Thursday, July 31, 2008

Letter to the taxman

Below is text from an actual letter received by the Revenue Commissioners at Co. Longford, Ireland, from a farmer in reply to a final income tax demand.

Dear Sirs,
Your letter arrived this morning in an open envelope and it would have given my son and myself pleasure had it not revived in us a melancholy reflection of thought the account could have been settled long ago, and you could not understand why it hadn't. Well, here is the reason.

In 1987 I purchased a hay shed on credit. In 1988 I bought a combine harvester, a manure spreader, two horses, a double barrel shifter, two cows and ten razor back pigs, also on credit.

In 1989 the bloody hay shed burnt to the ground leaving not a damn thing. I got no insurance either as the bloody premium lapsed. One of the horses went lame and I loaned the other one to my brother who starved the poor bugger to death.

In 1990 my father died and my brother was put away when he tried to marry one of his sheep named Hilda. A knacker got my daughter pregnant and I had to pay him a grand to stop him becoming one of my relatives.

In 1991 my son got the mumps which spread to his balls and he had to be castrated to save his life. Later in the year I went fishing on the Shannon and the bloody boat overturned, drowning two of my sons, neither being the [censored] eunuch who was by now wearing his sister's make-up and dresses. Not long after he emigrated to America with the new parish priest. They are now married and trying for children.
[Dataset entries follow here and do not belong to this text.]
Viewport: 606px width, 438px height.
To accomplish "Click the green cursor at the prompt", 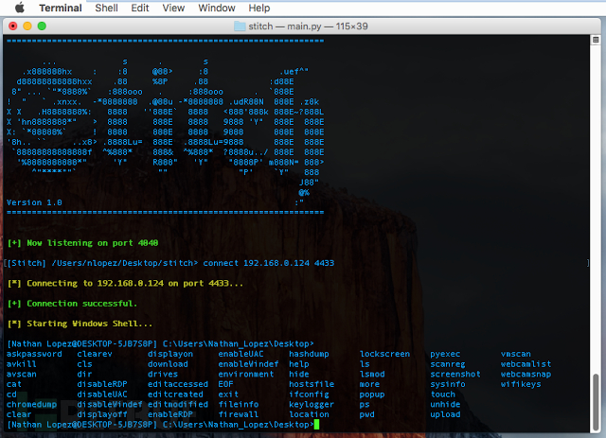I will click(316, 425).
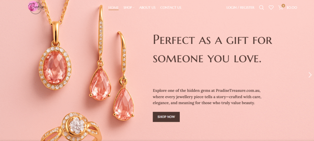Go to the HOME menu item
This screenshot has width=314, height=141.
(x=113, y=7)
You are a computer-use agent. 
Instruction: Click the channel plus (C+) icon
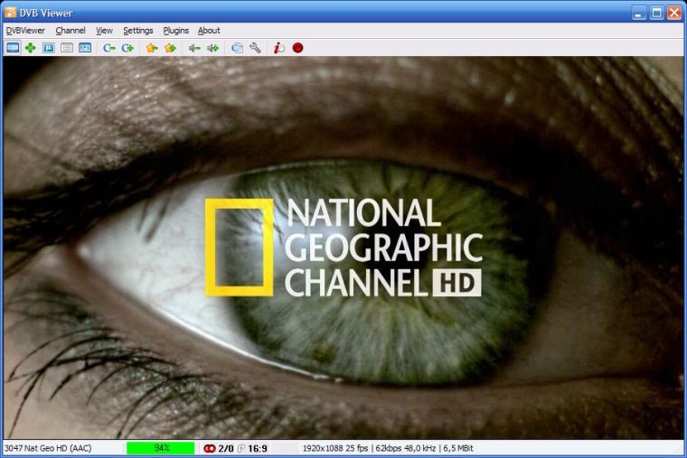(x=127, y=48)
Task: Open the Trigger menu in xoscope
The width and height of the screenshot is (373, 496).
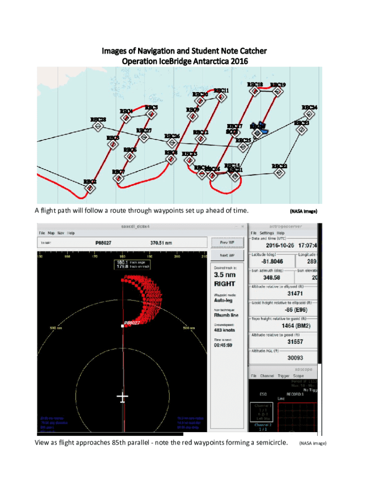Action: 285,376
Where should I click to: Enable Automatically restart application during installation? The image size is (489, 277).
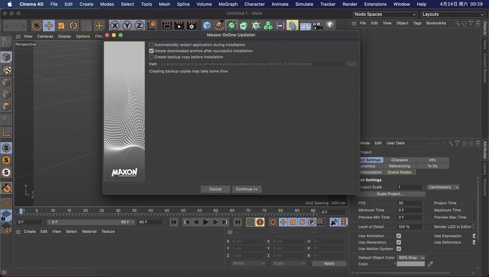point(152,45)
In 1992 my wife ran away with a pig jobber from Drumlish and left me with new-born twins as a souvenir and I had to get a housekeeper, so I married her to keep down expenses. I had a hell of a job getting her pregnant (to qualify for more children's allowance). I went to see the doctor. He advised me to create some excitement at the crucial moment so that night I brought my shotgun to bed and when I thought the moment was right I leaned out of bed and shot both barrels through the window, the wife [censored] the bed, I ruptured myself, and the next morning I found I had blown both doors off the barn, shot my best dairy cow and killed the [censored] knacker who was in the hay loft with my daughter trying to get more money out of me, which he did because I had to pay for the [censored]'s funeral expenses.

The next year, 1993, someone cut the balls off my prize bull, poisoned the water, and set fire to the house. I was bolloxed and took to the drink and did not stop until all I had left was a pocket watch and a weak bladder. Winding the watch and running for a [censored] kept me busy for a time.
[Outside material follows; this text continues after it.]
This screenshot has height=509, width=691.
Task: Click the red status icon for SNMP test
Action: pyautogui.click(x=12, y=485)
This year I took heart again and bought (on the hire purchase) a bulldozer, tractor and trailer and a new bull. Then the Shannon flooded and washed the bloody lot away, my second wife got VD from a land inspector and my last surviving son died from wiping his [censored] on a poisoned rabbit I had put down for dogs who were worrying my sheep.
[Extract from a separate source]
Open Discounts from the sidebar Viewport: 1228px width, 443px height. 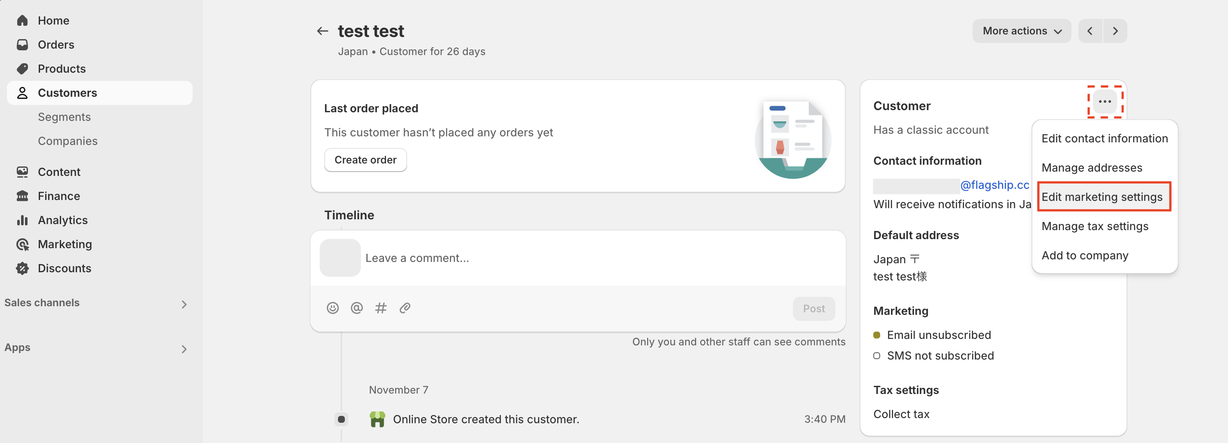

It surprises me very much that you say you will cause trouble if I don't pay up. If you can think of anything I've missed I should like to know about it.

Trying to get money out of me will be like trying to butter a hedgehog's hole backwards with a knitting needle. I'm praying for a cloud of cat [censored] to pass your way and I hope it will fall on you and the [censored] in your office who sent me this final demand.